On n’est pas là pour disparaître d’après Olivia Rosenthal
Effacement progressif du monde, une douleur silencieuse

Parler de la maladie d’Alzheimer n’est pas une mince affaire et pourtant Olivia Rosenthal nous emporte dans une sorte de kaléidoscope de voix multiples portées dans un seul souffle vertigineux par le comédien Yuming Hey. Passé le préambule très didactique, et un peu long, mais probablement nécessaire, sur l’histoire de la maladie, nous somme projetés dans un voyage funeste conduit par l’oubli de soi, des autres et du monde.
Fragile silhouette androgyne, le comédien semble traversé par toutes ces voix, celle de son épouse attentionnée, des proches, du narrateur, de monsieur T. On entend la souffrance intérieure de chacun, l’impuissance et surtout la solitude, l’enfermement, la disparition progressive comme une longue torture. Monsieur T, victime de la maladie, a tenté d’assassiner son épouse de cinq coups de couteaux dans un accès de démence rare, mais connu. Pourtant, cet homme n’est pas violent, mais sa femme est le témoin de sa vie d’avant dont il est maintenant exclu. Son geste meurtrier était peut-être un geste de désespoir, une tentative d’effacement définitive pour en finir avec ce calvaire. C’est bien une impression troublante d’effacement que nous ressentons face à ce tout jeune homme immobile, vêtu de blanc, par la bouche duquel parle un vieil homme. La mise en scène de Mathieu Touzé est clinique ; des images de neurones abstraites alternent avec des sortes d’interludes en forme d’exercices absurdes commentés en voix off par Marina Hands.

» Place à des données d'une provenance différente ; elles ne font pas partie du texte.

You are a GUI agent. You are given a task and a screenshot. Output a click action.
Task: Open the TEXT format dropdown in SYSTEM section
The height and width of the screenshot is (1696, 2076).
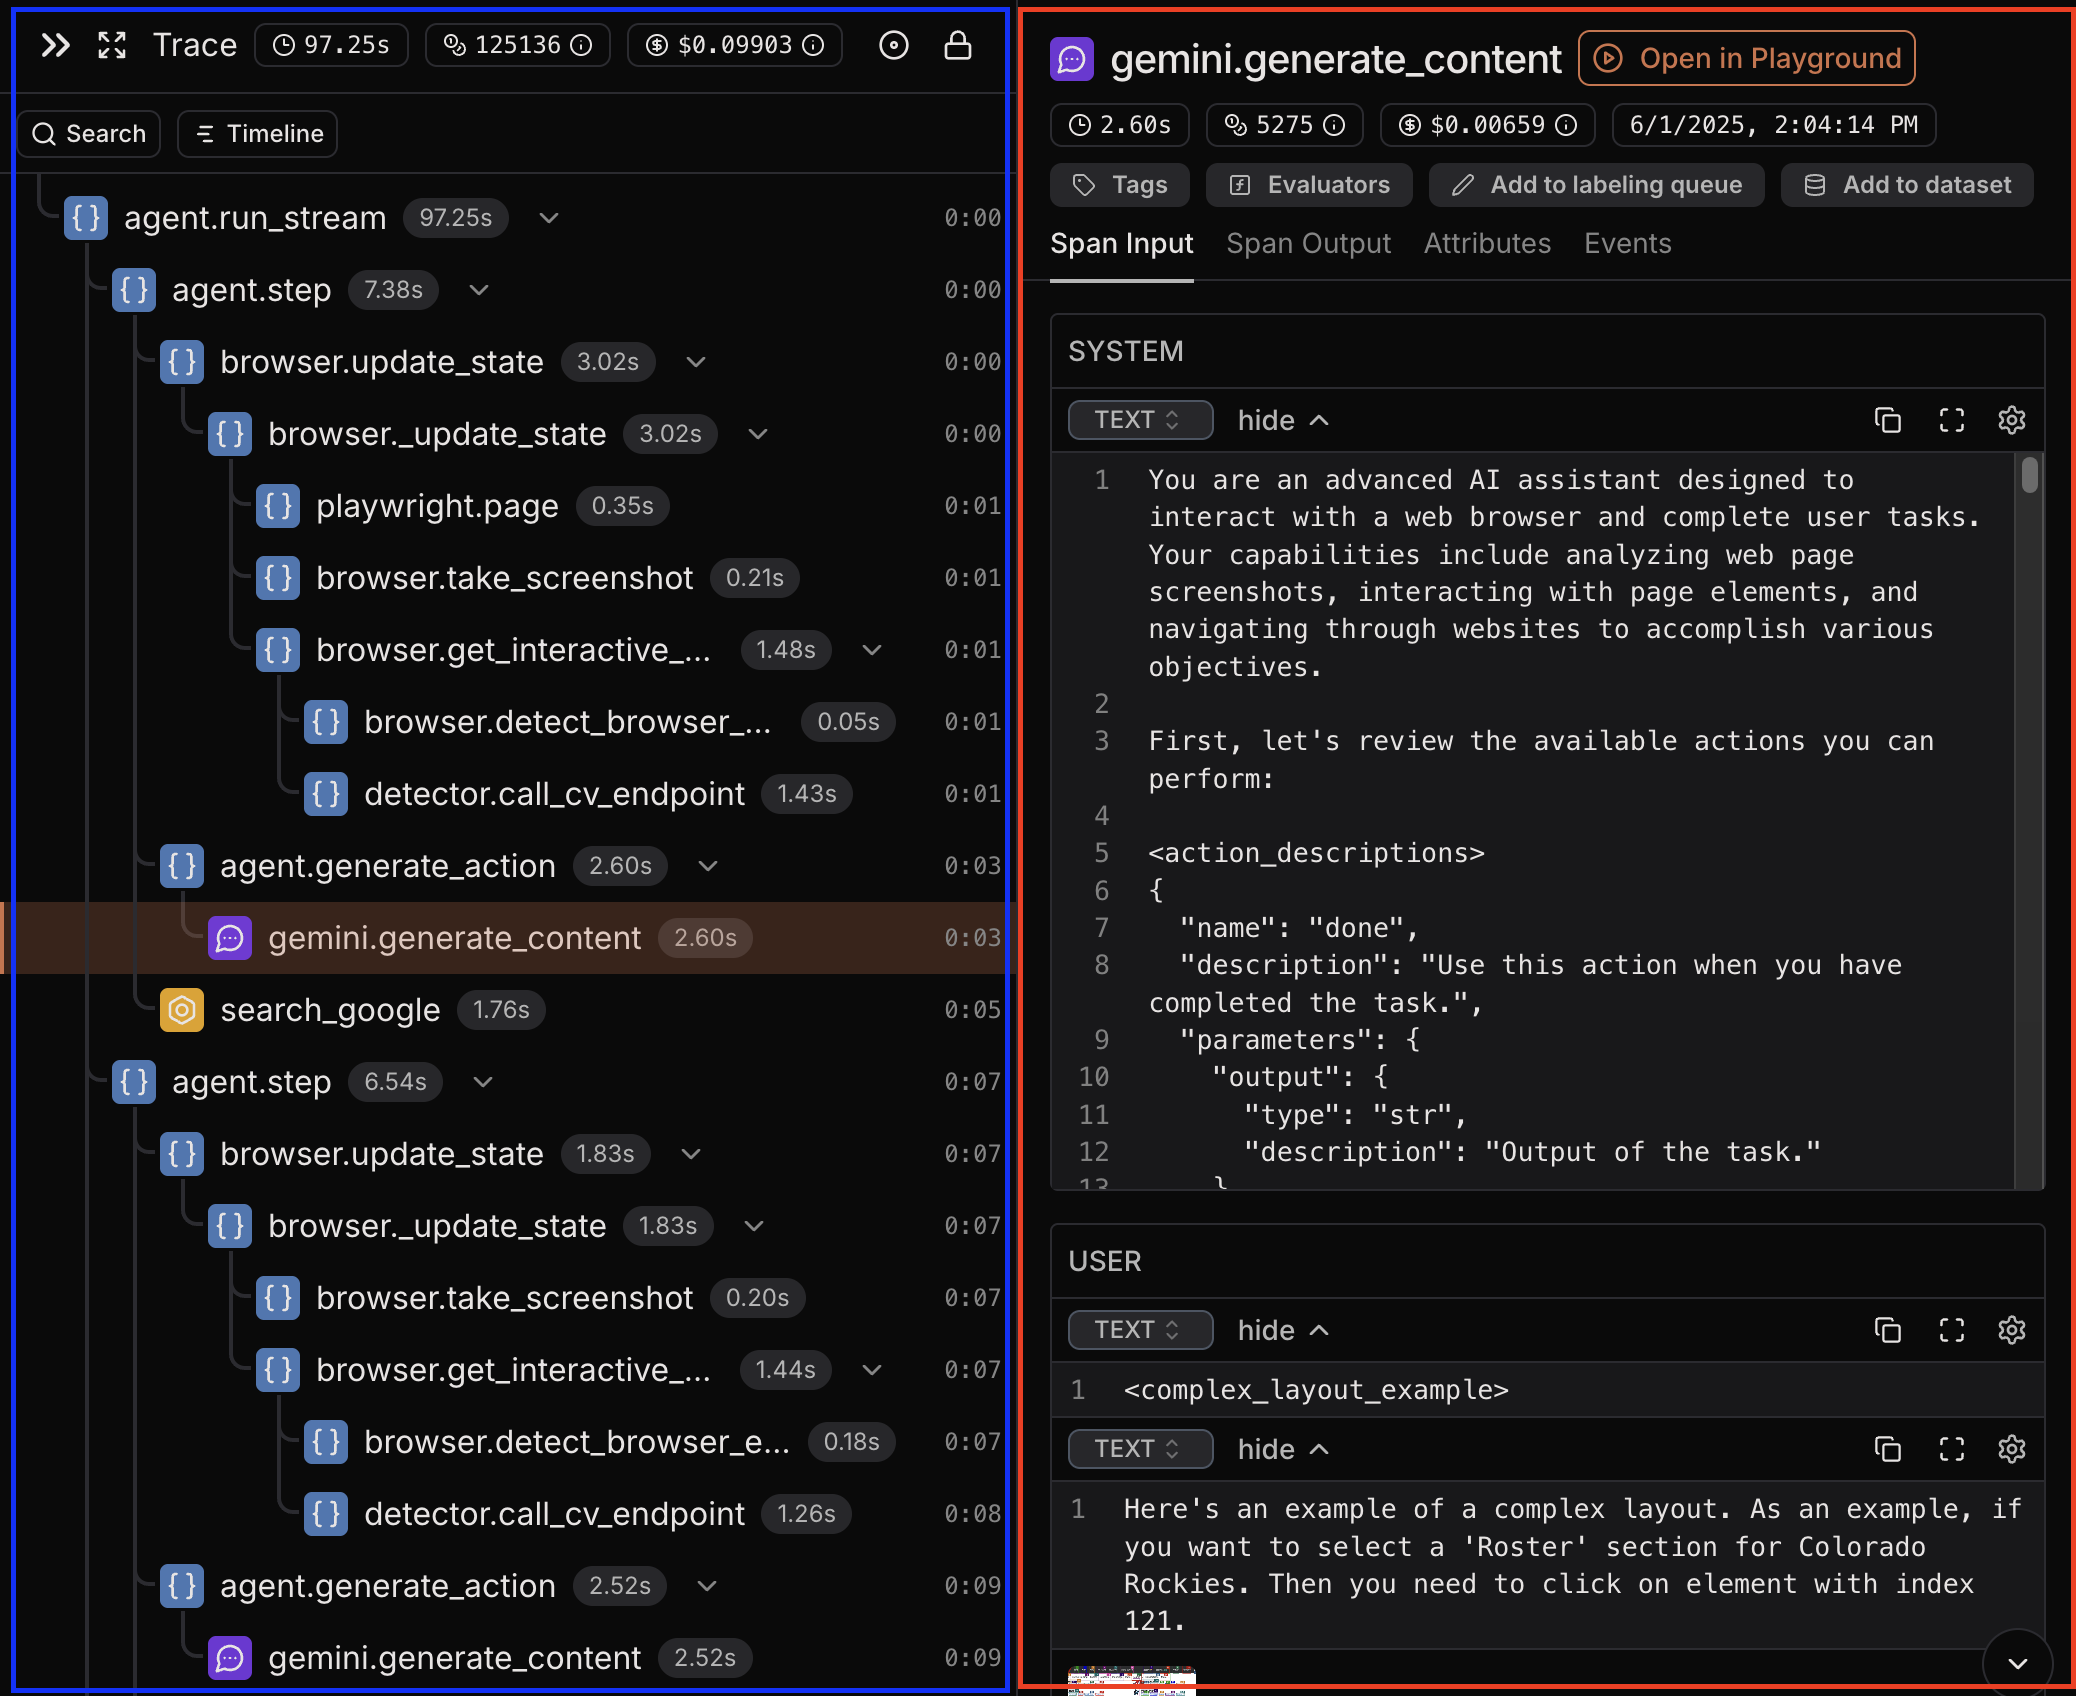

La guitare de Rebecca Meyer accompagne en direct le spectacle. Dommage que le texte perde de sa puissance émotionnelle dans une mise en scène quelque peu aseptisée.
On n’est pas là pour disparaître d’après le roman d’Olivia Rosenthal. Mise en scène et adaptation Mathieu Touzé. Avec Yuming Hey. Musique Rebecca Meyer.Et la voix de Marina Hands de la Comédie-Française. Création video Justine Emard. A Paris, au Théâtre 14 jusqu’au 18 février 2023. Durée : 1h15.